A Night in New Orleans, George Square Spiegeltent, Edinburgh

Alison Kerr


THE Edinburgh Jazz & Blues Festival in its current form can be accused of a lot of things but it certainly can’t be accused of sidelining female musicians. This year, for the second in a row, much has been made of an all-girl group from New Orleans, the Shake ‘Em Up Jazz Band, which played the final set of this year’s festival in Tuesday evening’s concert celebrating music from the Crescent City.

But here’s the thing: just because it’s jazz being played by musicians who live in New Orleans, doesn’t mean that it’s all that great. The Shake ‘Em Ups are blessed with a fantastic clarinettist and trumpeter in their front line, but their guitar-bass-washboard rhythm section just plods along keeping the beat; there’s no colour or flair in the arrangements, and little to make the numbers seem anything less than throwaway (with the exception of their vocal trio songs which were infinitely superior to their individual singing efforts). On a pub gig, this would all be fine, but on a main stage in a prime slot, it just seemed like a definite lowering of the standards. (For seven New Orleans musicians, could we not have had one New York jazz star flown in?)

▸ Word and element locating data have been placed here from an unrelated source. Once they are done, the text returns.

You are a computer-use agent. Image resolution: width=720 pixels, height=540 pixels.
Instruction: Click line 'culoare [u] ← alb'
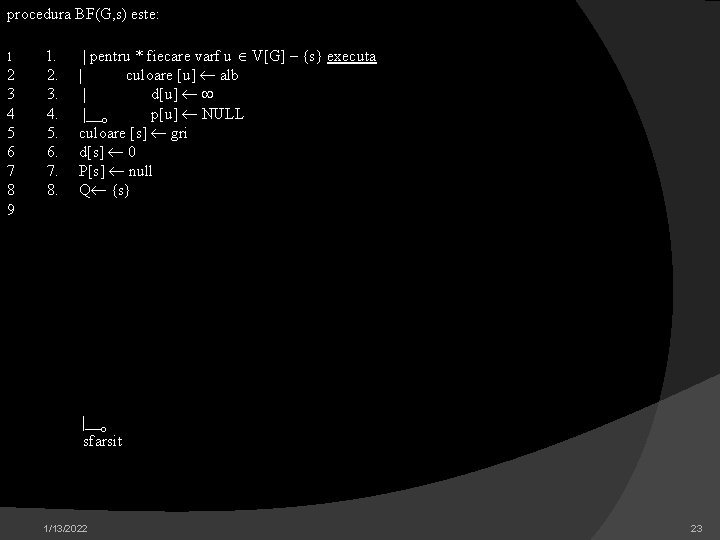(x=182, y=75)
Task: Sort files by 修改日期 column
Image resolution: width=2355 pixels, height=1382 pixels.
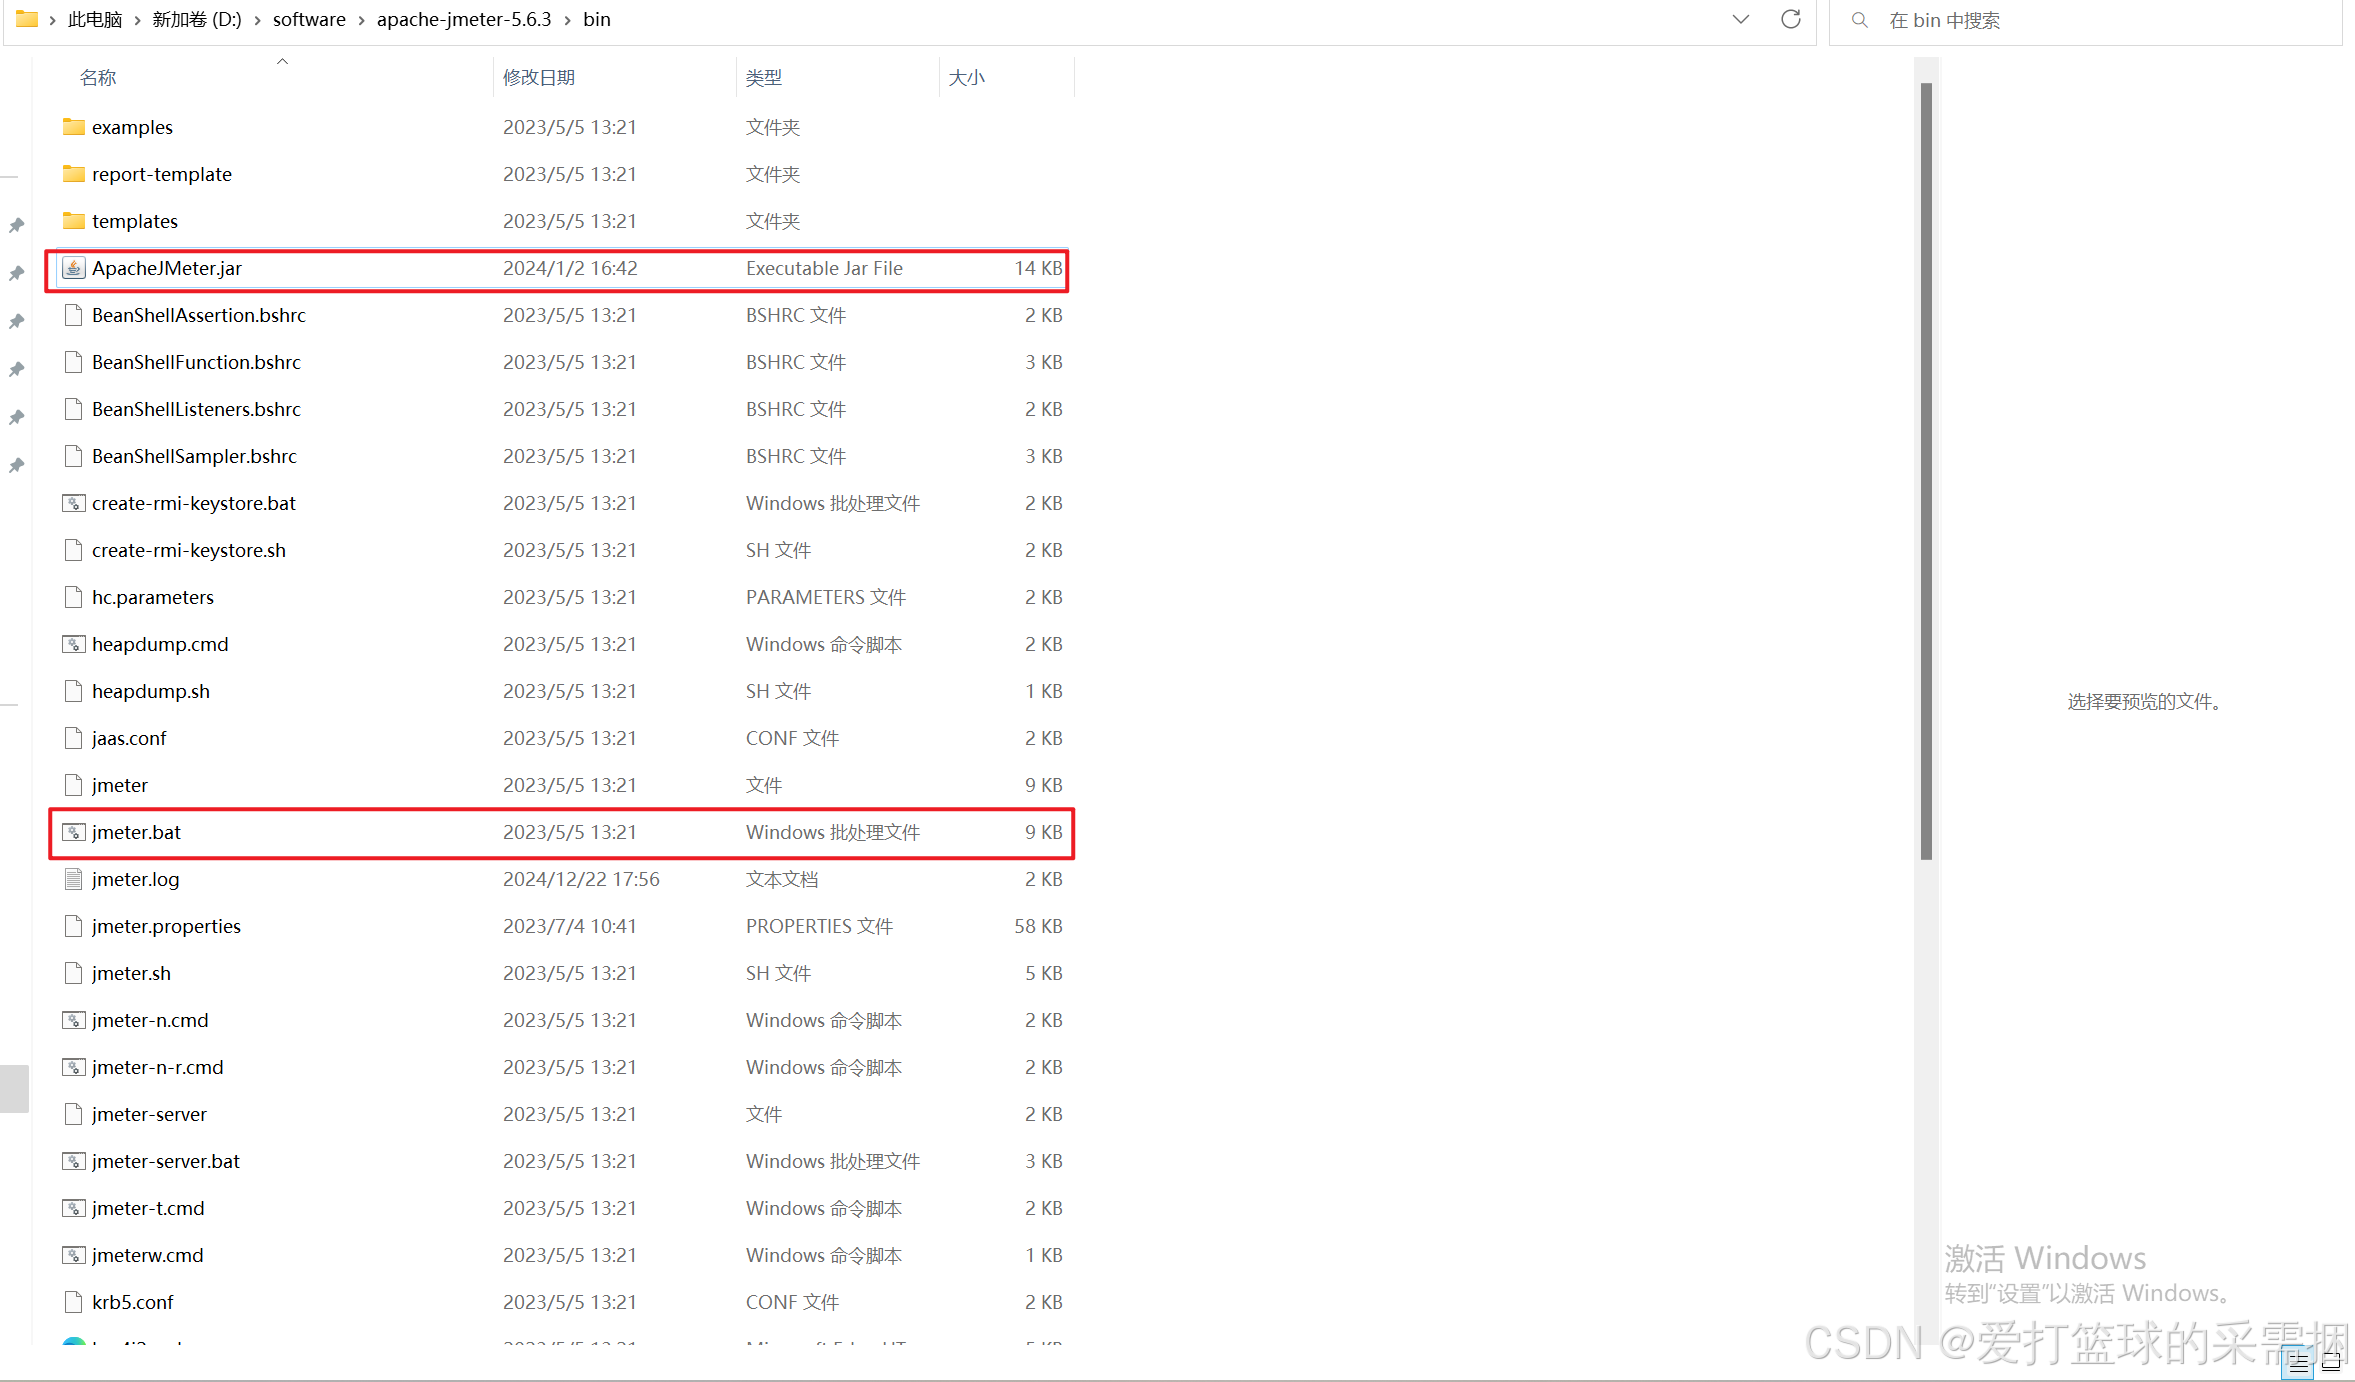Action: point(538,77)
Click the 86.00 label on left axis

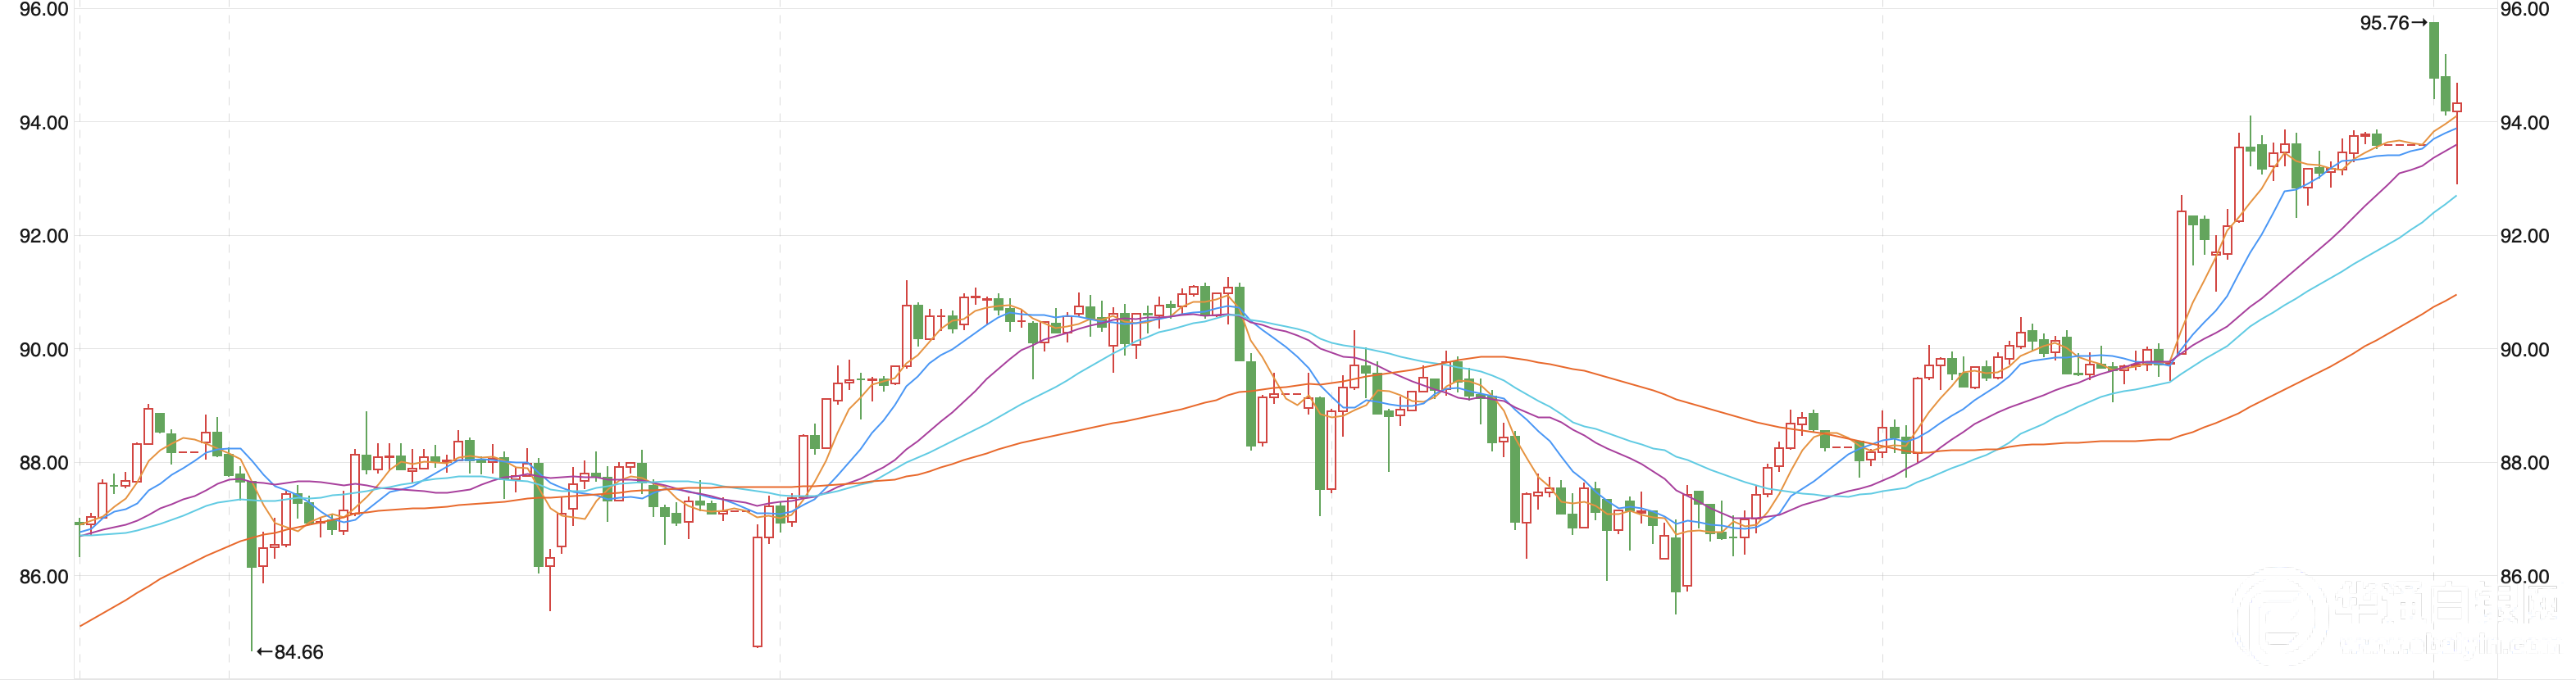(x=44, y=577)
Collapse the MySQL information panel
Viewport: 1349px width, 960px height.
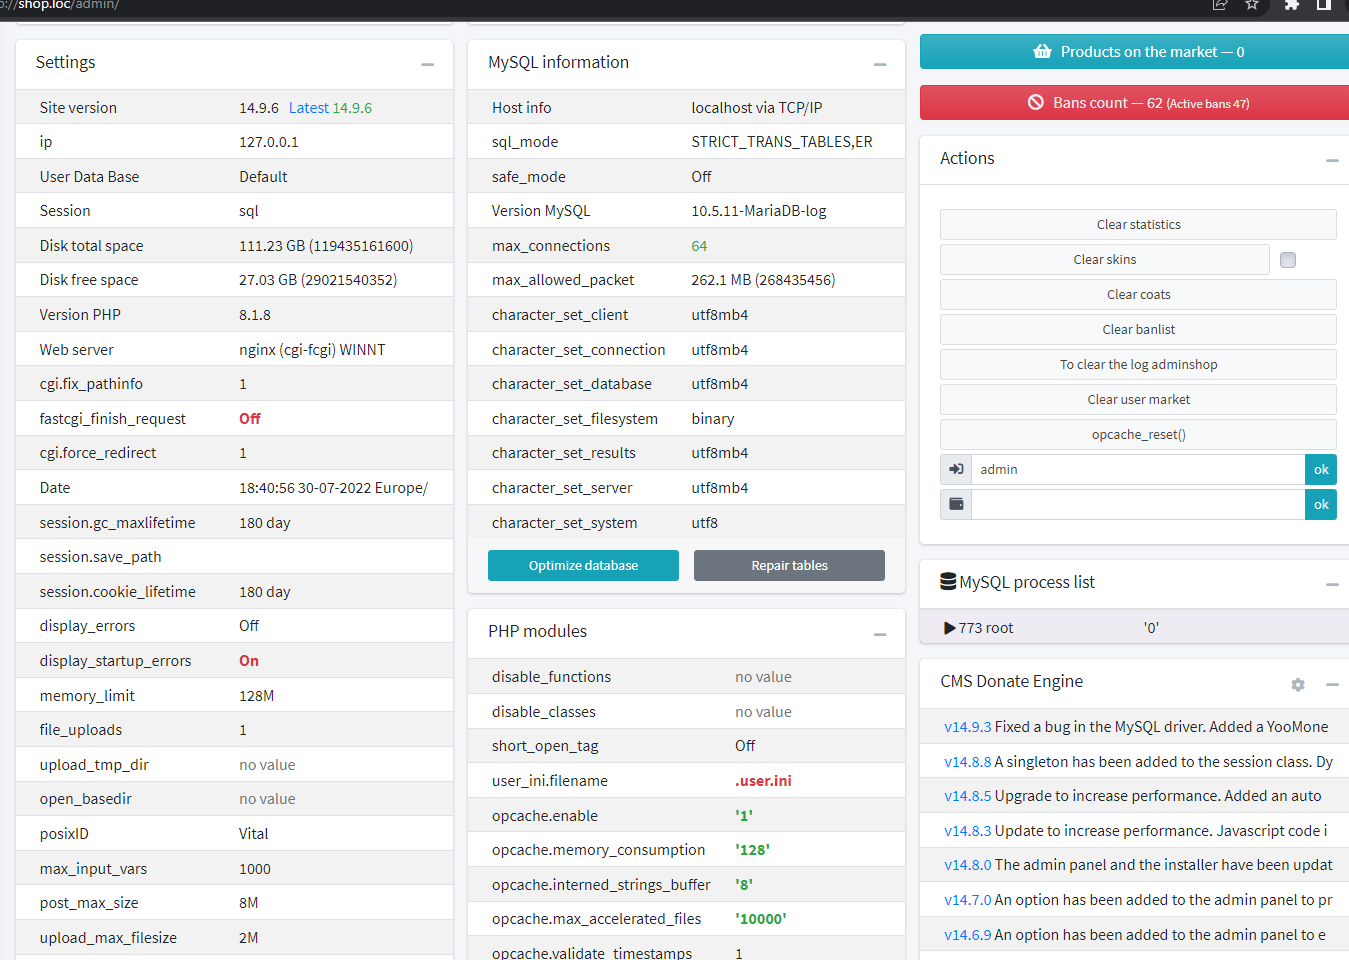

It took a homegrown outfit – albeit one augmented by the guitarist and bassist from the Shake ‘Em Up Jazz Band – to bring a bit of pizazz to the New Orleans-themed night. Alison Affleck’s Gin Mill Genies took the concert to a different level, thanks to her commanding and versatile voice, the interesting song choices, and the stellar support of her swinging fellow genies Colin Steele (trumpet), Campbell Normand (piano) and Max Popp (drums).